On the event \(\text {{\textbf {T}}}^c\), we can bound it coarsely by

$$\begin{aligned} \begin{aligned} \mathbb {E}\left[ \left( \text {{\textbf {Z}}}_T -\acute{\text {{\textbf {Z}}}}_T \right) ^2 \mathbb {1}\{\mathcal {Y}, \underline{\varvec{\sigma }}_\mathcal {Y}\} \;; \text {{\textbf {T}}}^c\right]&\lesssim _{k,L} \mathbb {P}(\text {{\textbf {T}}}^c) \, \mathbb {E}[(\text {{\textbf {Z}}}')^2] \; \mathbb {P}_T (\mathcal {Y}|\text {{\textbf {T}}}^c) \; \beta _T(\mathcal {Y},\Delta )\\&=O\left( \frac{\log n}{n} \right) \mathbb {E}[(\text {{\textbf {Z}}}')^2] \; \mathbb {P}_T (\mathcal {Y}) \; \beta _T(\mathcal {Y},\Delta ). \end{aligned} \end{aligned}$$

What remains is to sum the above two over \(\underline{\varvec{\sigma }}_\mathcal {Y}\) and \(\mathcal {Y}\) such that \(\eta ({\mathcal {Y}})=1\). Since there can be at most 2 cycles from \(\mathcal {Y}\) that are not disjoint from all the rest, there exists a constant \(C=C_{k,L,l_0}\) such that

$$\begin{aligned} \sum _{\underline{\varvec{\sigma }}_\mathcal {Y}} \beta _T (\mathcal {Y},\Delta ) \le \left( 1+\underline{\delta }_L \right) ^{2\underline{a}} C^2. \end{aligned}$$
(101)

_Set tasks_
1 > In the bounding argument, at most how many cycles from \(\mathcal{Y}\) can fail to be disjoint from all the rest?
2 > Carry the bounding argument forward from the point after equation (101).

_Data section_

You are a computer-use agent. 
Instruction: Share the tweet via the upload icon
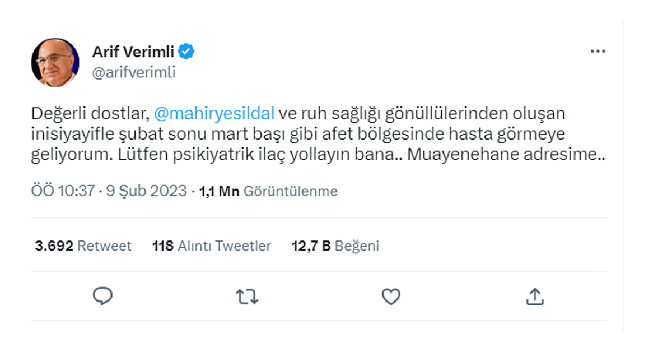coord(534,297)
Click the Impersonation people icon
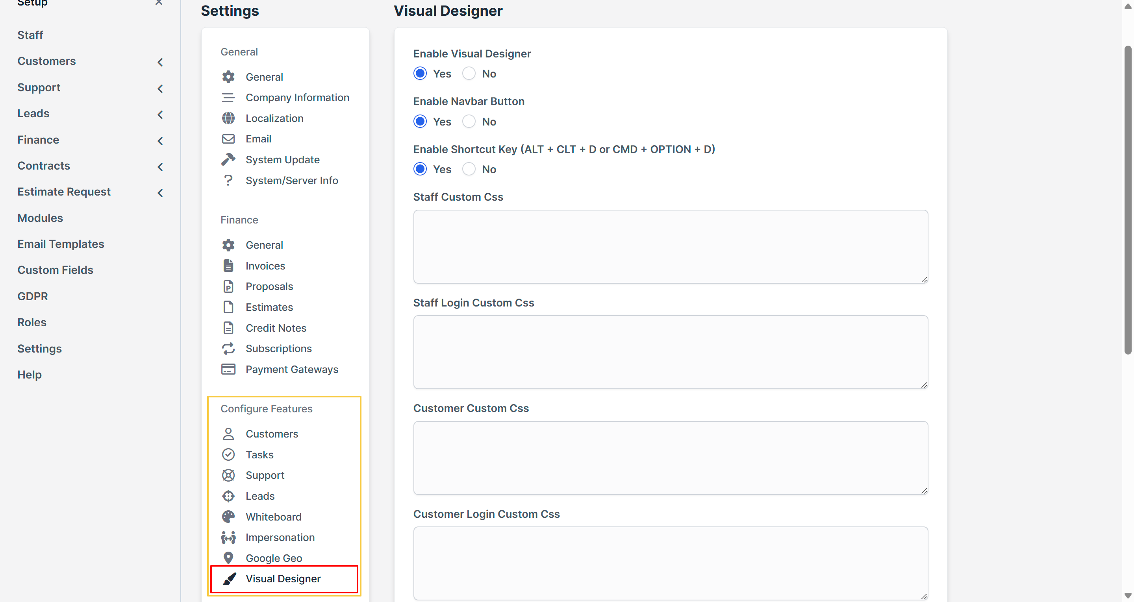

_Outputs_
1 > At most 2.

2 >
(see (61)) Then, we can bound the number choices of \(\mathcal {Y}\) as done in (62) and (64). This gives that

$$\begin{aligned} \sum _{\mathcal {Y}: \eta (\mathcal {Y})=1} \sum _{\underline{\varvec{\sigma }}_\mathcal {Y}} \mathbb {E}\left[ \left( {{\textbf {Z}}}_T -\acute{{{\textbf {Z}}}}_T \right) ^2 \mathbb {1}\{\mathcal {Y}, \underline{\varvec{\sigma }}_\mathcal {Y}\} \right] = O\left( \frac{C^2 l_0 ||\underline{a}||_1 }{n^{3/2}} \right) \left( \underline{\mu } (1+\underline{\delta }_L)^2 \right) ^{\underline{a}} \mathbb {E}[({{\textbf {Z}}}')^2].\end{aligned}$$
(102)

Case 3. \(\eta (\mathcal {Y})\ge 2\).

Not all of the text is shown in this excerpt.